Sunday, August 22, 2021

Desolate & Downhearted

bingo_july 2021_4

I’m glad that I snapped several good photos of Bingo recently, because it is very doubtful at present whether I will have another opportunity to capture his beauty again on camera.

Bingo has been missing since the early morning of Wednesday 18 August, and despite all our efforts to find him, he remains lost to us.

We are heartbroken and torn between hope and despair –hoping to see him walk through the door, and trying to accept that he’s gone for good.

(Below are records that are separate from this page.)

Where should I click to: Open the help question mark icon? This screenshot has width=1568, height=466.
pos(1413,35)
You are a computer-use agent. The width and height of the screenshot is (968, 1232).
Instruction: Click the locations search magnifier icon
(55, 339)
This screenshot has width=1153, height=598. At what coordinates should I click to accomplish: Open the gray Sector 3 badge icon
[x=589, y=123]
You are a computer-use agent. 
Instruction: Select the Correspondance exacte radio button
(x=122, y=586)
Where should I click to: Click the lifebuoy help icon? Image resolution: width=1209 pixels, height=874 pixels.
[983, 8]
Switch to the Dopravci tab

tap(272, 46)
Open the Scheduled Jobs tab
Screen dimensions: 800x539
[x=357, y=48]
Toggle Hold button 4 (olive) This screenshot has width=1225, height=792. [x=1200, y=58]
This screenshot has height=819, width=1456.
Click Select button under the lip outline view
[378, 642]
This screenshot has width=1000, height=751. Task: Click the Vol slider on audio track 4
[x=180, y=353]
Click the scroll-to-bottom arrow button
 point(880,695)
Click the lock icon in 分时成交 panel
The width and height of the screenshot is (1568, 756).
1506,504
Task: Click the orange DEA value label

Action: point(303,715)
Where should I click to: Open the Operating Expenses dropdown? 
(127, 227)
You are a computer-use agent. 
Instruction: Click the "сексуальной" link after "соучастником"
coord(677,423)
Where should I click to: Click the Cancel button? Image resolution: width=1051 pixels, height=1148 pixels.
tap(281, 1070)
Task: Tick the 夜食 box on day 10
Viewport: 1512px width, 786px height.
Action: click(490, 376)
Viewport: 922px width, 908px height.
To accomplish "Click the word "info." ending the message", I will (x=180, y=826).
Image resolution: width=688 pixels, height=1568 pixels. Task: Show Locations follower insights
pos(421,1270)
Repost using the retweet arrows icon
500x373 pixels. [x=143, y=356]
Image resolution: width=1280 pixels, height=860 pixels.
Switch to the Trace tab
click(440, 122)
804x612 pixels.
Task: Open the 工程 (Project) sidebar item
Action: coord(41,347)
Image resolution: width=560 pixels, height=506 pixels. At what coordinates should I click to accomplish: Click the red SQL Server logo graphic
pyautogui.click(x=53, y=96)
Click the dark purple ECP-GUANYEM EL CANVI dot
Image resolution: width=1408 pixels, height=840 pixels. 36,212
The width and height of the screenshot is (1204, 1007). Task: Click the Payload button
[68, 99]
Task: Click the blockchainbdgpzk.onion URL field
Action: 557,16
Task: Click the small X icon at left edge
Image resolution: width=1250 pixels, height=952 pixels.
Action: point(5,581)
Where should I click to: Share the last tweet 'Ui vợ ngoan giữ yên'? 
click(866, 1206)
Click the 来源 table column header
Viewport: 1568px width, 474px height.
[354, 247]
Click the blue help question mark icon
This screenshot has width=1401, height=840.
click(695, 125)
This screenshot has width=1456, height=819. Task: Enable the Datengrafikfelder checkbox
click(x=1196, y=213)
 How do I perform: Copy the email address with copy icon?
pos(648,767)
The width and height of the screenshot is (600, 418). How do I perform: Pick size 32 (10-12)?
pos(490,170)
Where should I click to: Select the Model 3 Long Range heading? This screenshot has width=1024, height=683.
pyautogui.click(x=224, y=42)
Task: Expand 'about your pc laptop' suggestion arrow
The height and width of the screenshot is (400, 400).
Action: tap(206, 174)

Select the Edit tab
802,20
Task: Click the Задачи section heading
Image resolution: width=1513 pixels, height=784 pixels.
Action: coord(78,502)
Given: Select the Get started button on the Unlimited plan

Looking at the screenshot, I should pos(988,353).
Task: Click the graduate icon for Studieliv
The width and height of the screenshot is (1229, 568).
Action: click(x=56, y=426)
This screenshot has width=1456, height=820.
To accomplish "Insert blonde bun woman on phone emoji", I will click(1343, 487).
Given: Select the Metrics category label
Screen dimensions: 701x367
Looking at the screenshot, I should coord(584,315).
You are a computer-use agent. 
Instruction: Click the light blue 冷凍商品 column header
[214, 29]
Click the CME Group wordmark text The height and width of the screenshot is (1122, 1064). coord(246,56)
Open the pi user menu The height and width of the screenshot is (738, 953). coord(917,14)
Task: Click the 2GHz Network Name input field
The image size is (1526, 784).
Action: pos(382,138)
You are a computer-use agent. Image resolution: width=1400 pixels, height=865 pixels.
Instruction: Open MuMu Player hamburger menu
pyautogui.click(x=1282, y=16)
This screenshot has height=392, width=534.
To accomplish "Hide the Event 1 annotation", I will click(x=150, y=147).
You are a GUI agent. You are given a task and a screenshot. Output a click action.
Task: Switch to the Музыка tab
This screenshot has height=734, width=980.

Tuesday night all was normal, Bingo sleeping on the bed with us as was his wont. He got up at around 2.30 am and we knew something wasn't right when he failed to to turn up for his breakfast. He always started hassling B at 6.30 am to get up and feed him. We were not overly alarmed at this stage as he occasionally became obsessed with something that caught his fancy in his cat world and would be home soon after.

We searched everywhere on Wednesday, multiple times over the day and in the evening. Calling his name and rattling a container of dried cat food would normally catch his attention and cause him to emerge from where he was lurking or communicate vocally, which to a Siamese cat is second nature. However, not a peep did we hear in all our perambulations through the streets of Ivanhoe.

So we are left wondering what disaster befell Bingo between the hours of 2.30 am to 6.30 am on that Wednesday morning.

Was he stolen?

With Melbourne currently being in hard lock down, very few people would have been abroad  so early in the day with dawn currently occurring around 6.30 am, so it is unlikely that he was catnapped. Besides, Bingo was very shy of strangers, even if they were visitors to the house, so he would have been hard to catch and would not willingly have entered a cage.

That he was trapped in a garage or shed seemed the most likely explanation of his non appearance, but the Lost Cat posters placed in all the nearby streets have failed to register a response from neighbours.

He’s registered as missing in all the usual places – vets, council, cat protection society and several Lost Cat Facebook pages. We’ve done everything we can to locate him, but as the  days roll by we’re losing hope of ever finding him alive or ascertaining his whereabouts and state of health.

Bingo was (hopefully is) a remarkable cat, and it’s only now that he’s gone that I realise what a big part of our lives he was. Every room in the house brings some reminder or expectation of seeing him – the cat toy abandoned in the hallway, the paw prints on the kitchen bench, the habit of closing doors in the house to reduce the places where he can drag his prey to kill,  or get up to mischief.

He took an interest in everything we did and loved his home comforts of food and warmth and laps to sit on.

I am certain that if he could have got home, he would have come home. He knew where he lived, no matter how far he roamed.

He was our sunshine. Without him, the world is a sadder place.